I agree with the too many classes of cars..Three per weekly show is enough and don't drag out the night..Who wants to sit at a track for 4-5 hours watching 4 cyl/hobby stocks or pure stocks what ever they call them..Or trucks for that matter..




egras
March 25, 2020 at 10:01:21 PM
Joined: 08/16/2009
Posts: 2660
Reply
Reply to:
Posted By: Hawker on March 25 2020 at 08:59:14 PM

Let me put this out there...If I'm out of line, just tell me to STFU and go back to the stands.

I've been around this sport for all 58 years I've been on this planet, I don't remember not going to races. I have worked on cars, worked at tracks and was a photographer for a while. For the most part, over the past 40 or so years, I have seen race track crowds go from being multidimensional to only having the hardcore fans.
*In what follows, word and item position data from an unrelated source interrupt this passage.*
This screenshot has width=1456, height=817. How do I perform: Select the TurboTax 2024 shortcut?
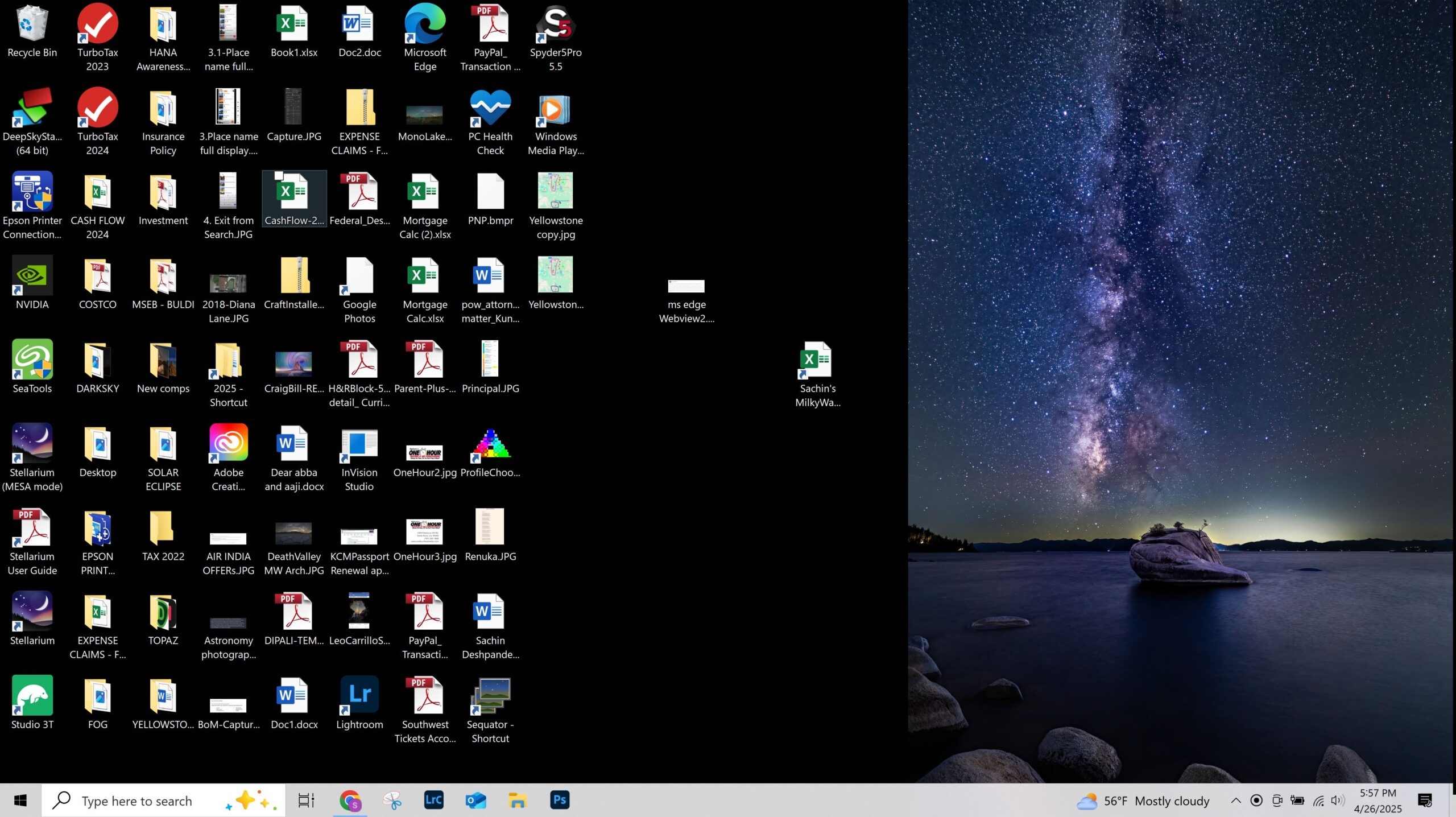(97, 109)
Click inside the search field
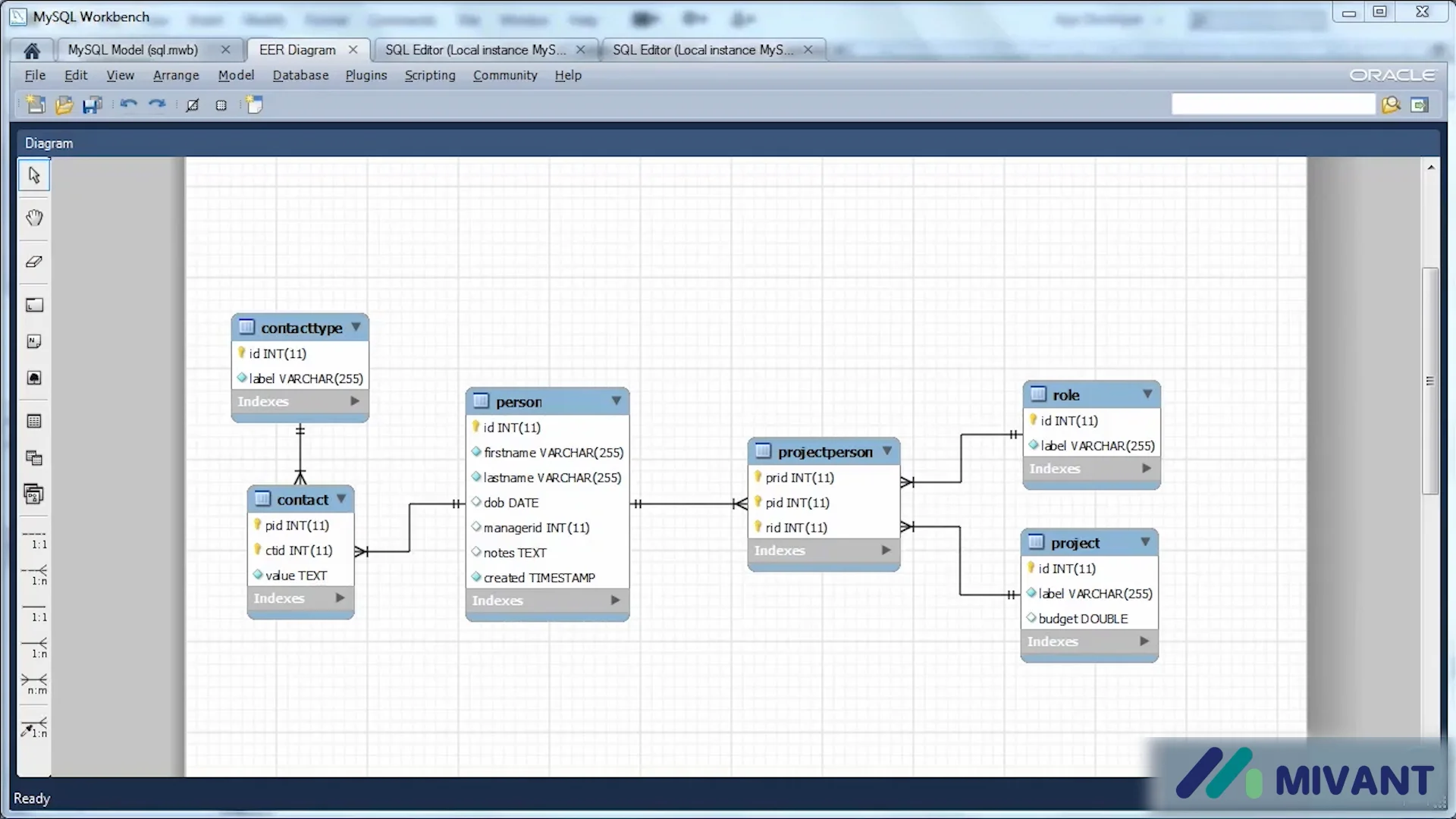Image resolution: width=1456 pixels, height=819 pixels. click(x=1272, y=104)
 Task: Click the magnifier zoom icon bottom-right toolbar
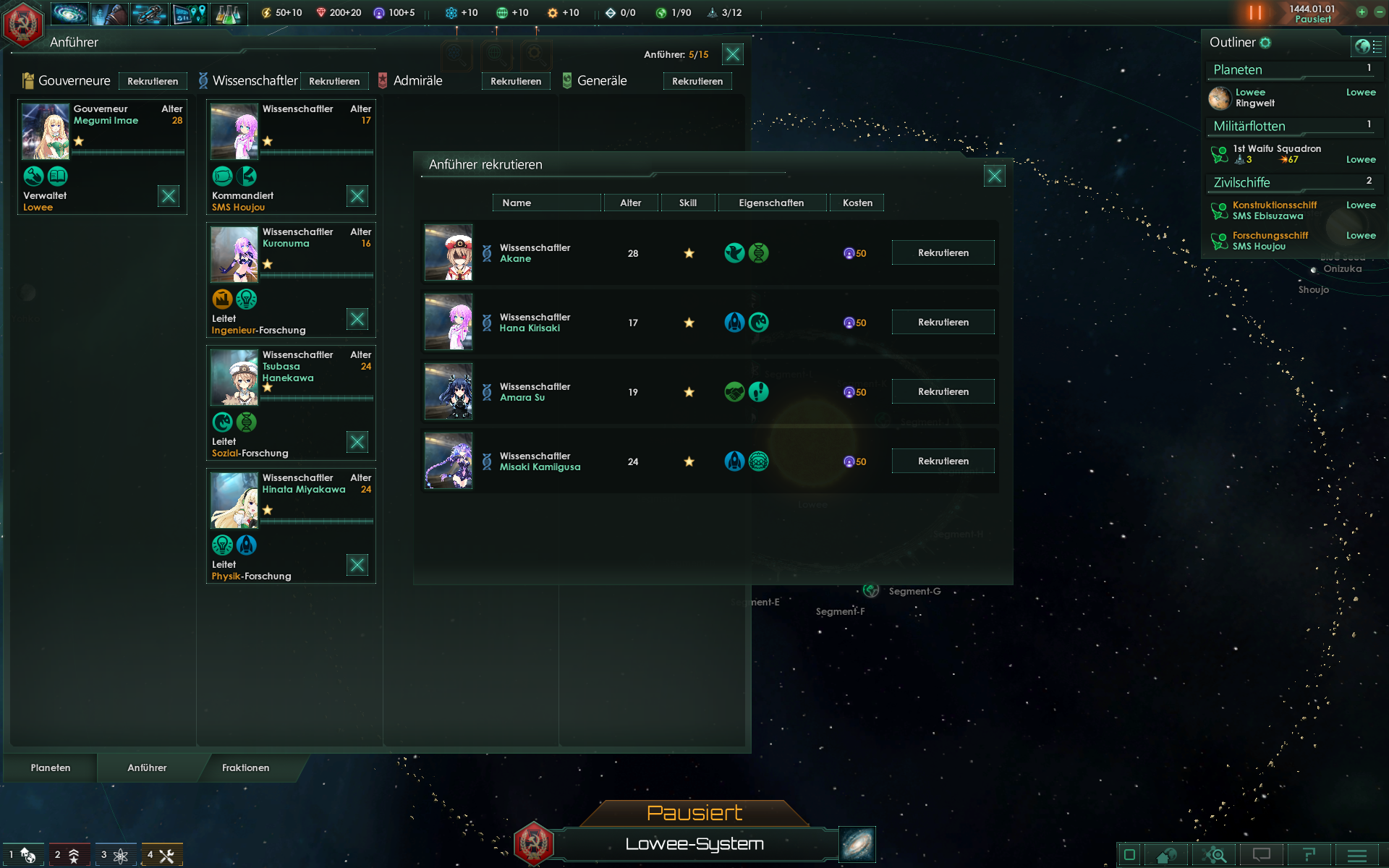tap(1215, 855)
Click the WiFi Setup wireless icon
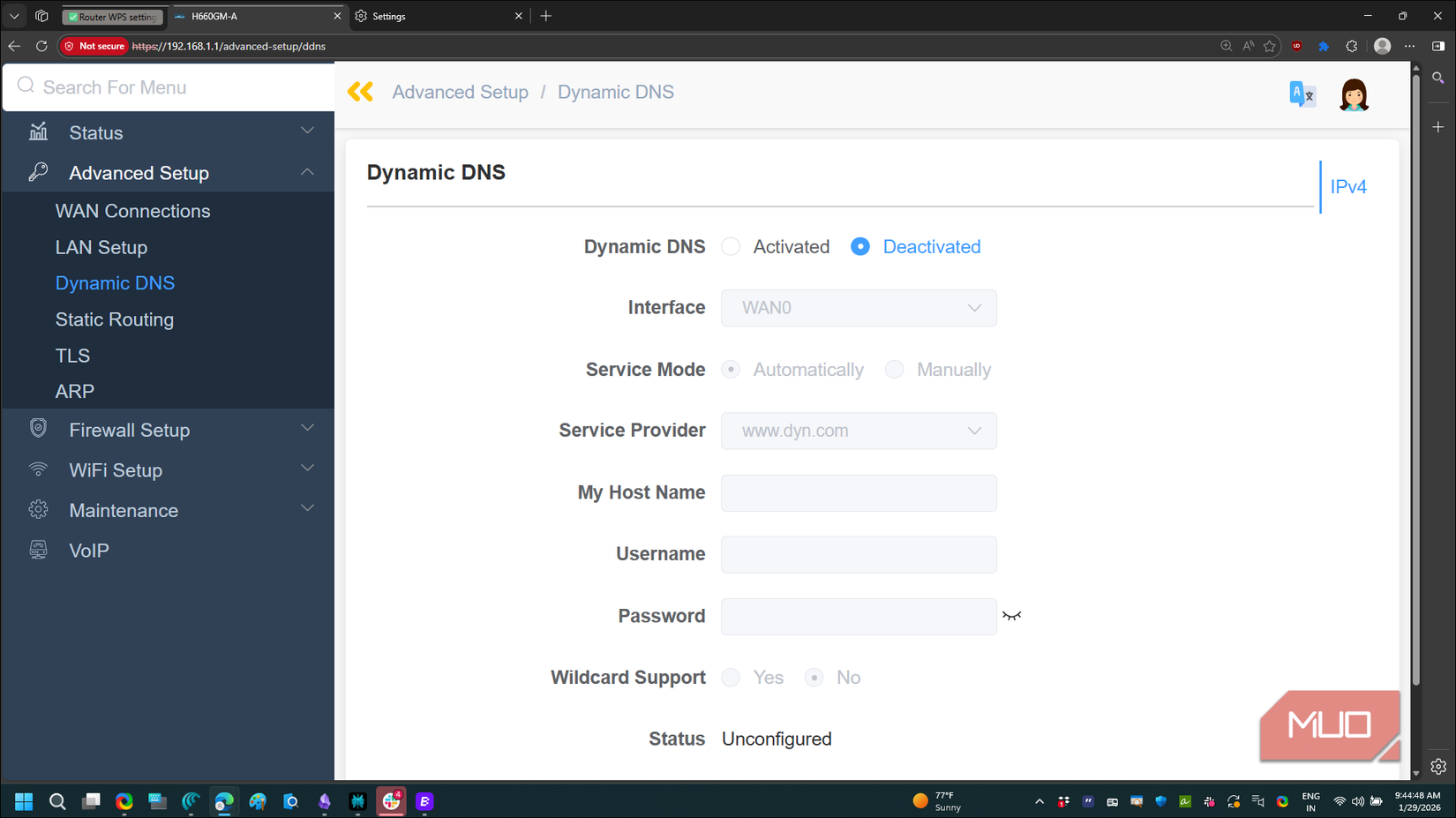This screenshot has width=1456, height=818. point(38,469)
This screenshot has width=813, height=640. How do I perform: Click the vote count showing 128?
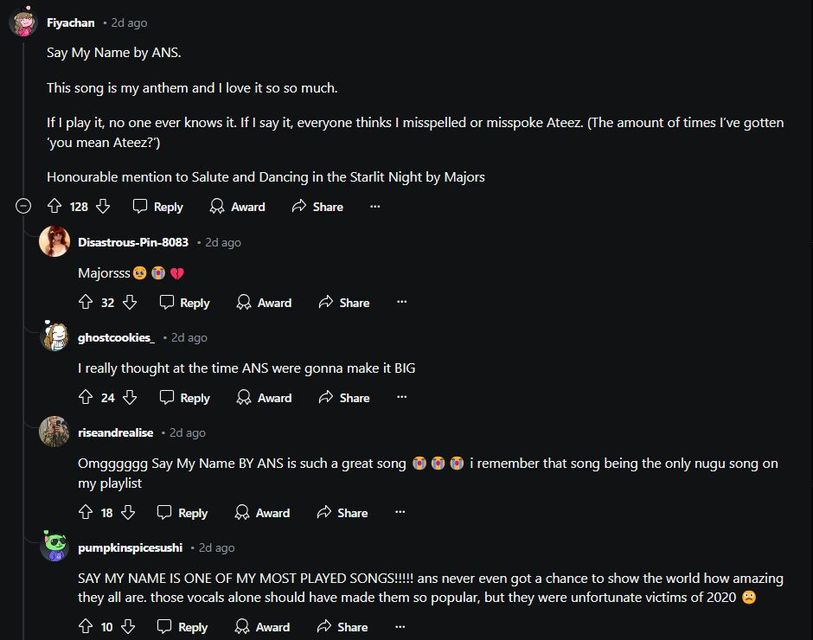click(78, 206)
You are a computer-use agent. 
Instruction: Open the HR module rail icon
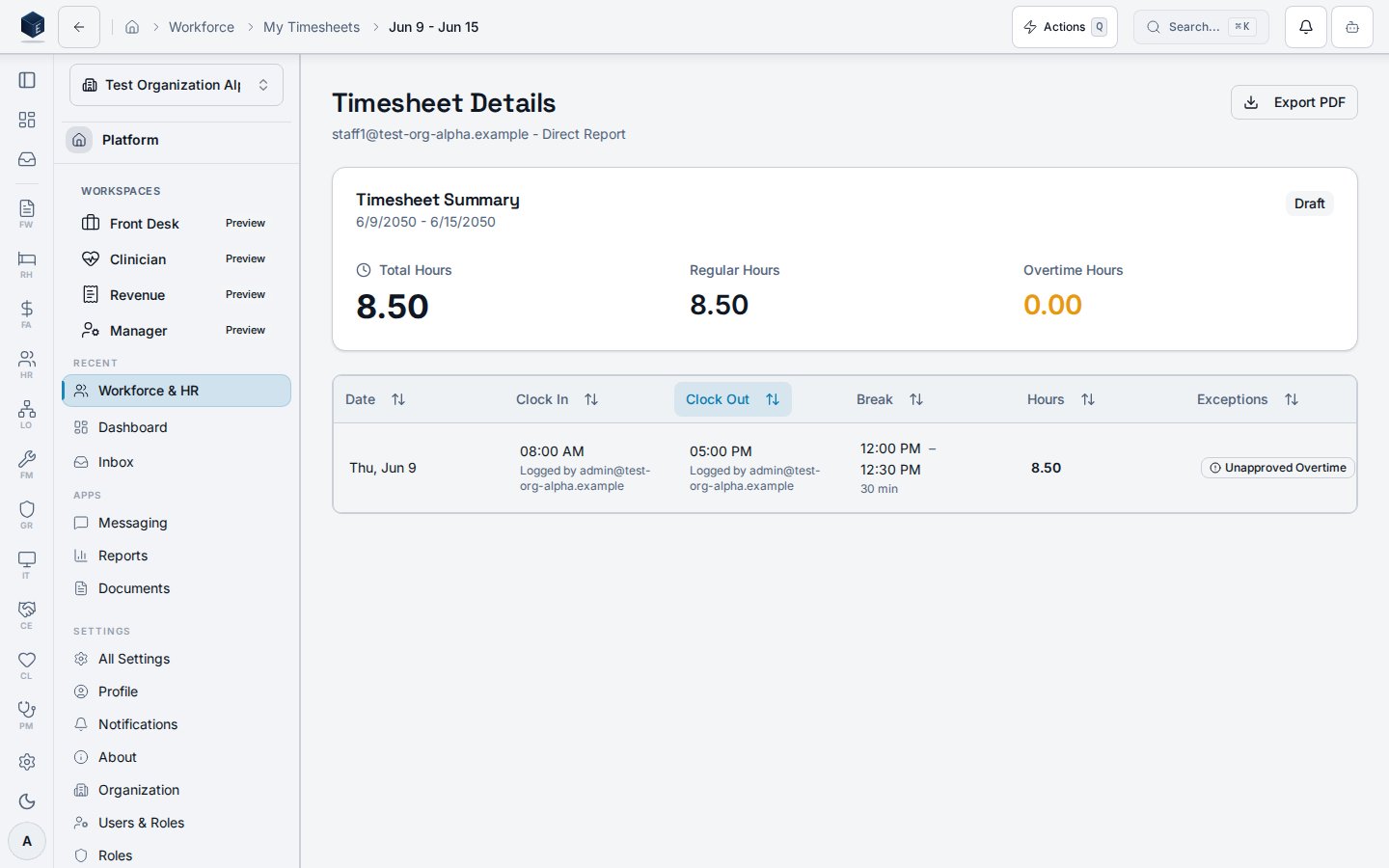(x=27, y=363)
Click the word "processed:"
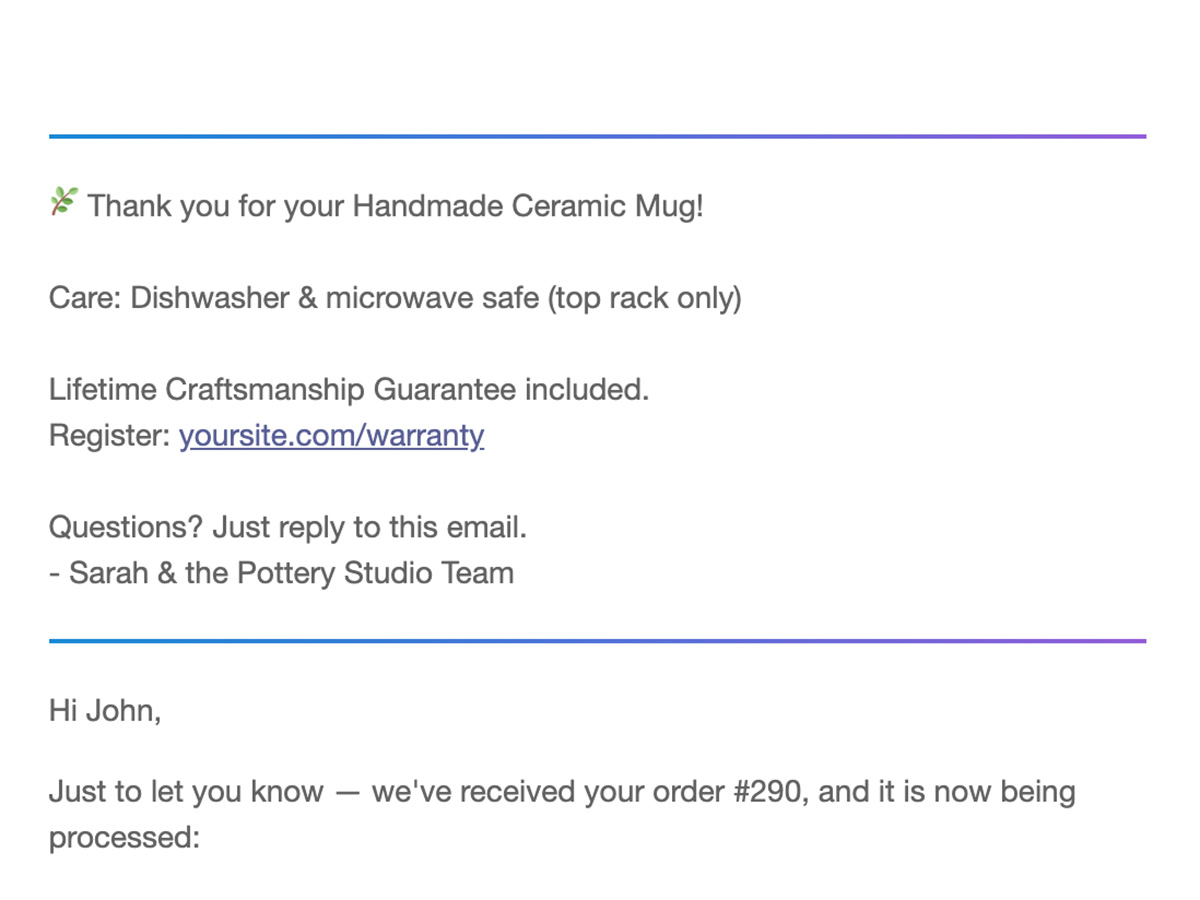The image size is (1200, 900). pos(124,838)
I remember when Tulsa Speedway would have 10,000 people for a regular Saturday night show.

Remember when you would see full families, teenagers on a date, tons of kids dumped off at the track for the night ect? I do too...But those days are gone.

So here we are, at the end of March and there is no racing anywhere in the world, none, notta, zillch. Times are so desperate that NASCAR is holding virtual races and the Dirtvision is showing reruns.

COVID-19 had everyone hunkered down and getting a massive case of cabin fever and regardless of what some people think or say, there is a very real chance that this could be a "lost summer".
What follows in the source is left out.